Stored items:
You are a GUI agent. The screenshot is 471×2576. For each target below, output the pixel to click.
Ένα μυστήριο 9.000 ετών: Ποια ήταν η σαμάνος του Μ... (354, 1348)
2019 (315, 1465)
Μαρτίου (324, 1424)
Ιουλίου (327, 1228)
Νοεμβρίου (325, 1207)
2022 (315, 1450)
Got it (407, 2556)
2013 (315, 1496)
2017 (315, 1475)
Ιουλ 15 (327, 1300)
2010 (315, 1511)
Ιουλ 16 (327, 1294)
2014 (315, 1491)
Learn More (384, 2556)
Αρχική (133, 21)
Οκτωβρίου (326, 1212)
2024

### The task
The records above should be restated word for word, please.

### Task result
You are a GUI agent. The screenshot is 471×2576. For each target below, output the pixel to click.
Ένα μυστήριο 9.000 ετών: Ποια ήταν η σαμάνος του Μ... (354, 1348)
2019 (315, 1465)
Μαρτίου (324, 1424)
Ιουλίου (327, 1228)
Νοεμβρίου (325, 1207)
2022 (315, 1450)
Got it (407, 2556)
2013 (315, 1496)
2017 (315, 1475)
Ιουλ 15 (327, 1300)
2010 (315, 1511)
Ιουλ 16 (327, 1294)
2014 (315, 1491)
Learn More (384, 2556)
Αρχική (133, 21)
Οκτωβρίου (326, 1212)
2024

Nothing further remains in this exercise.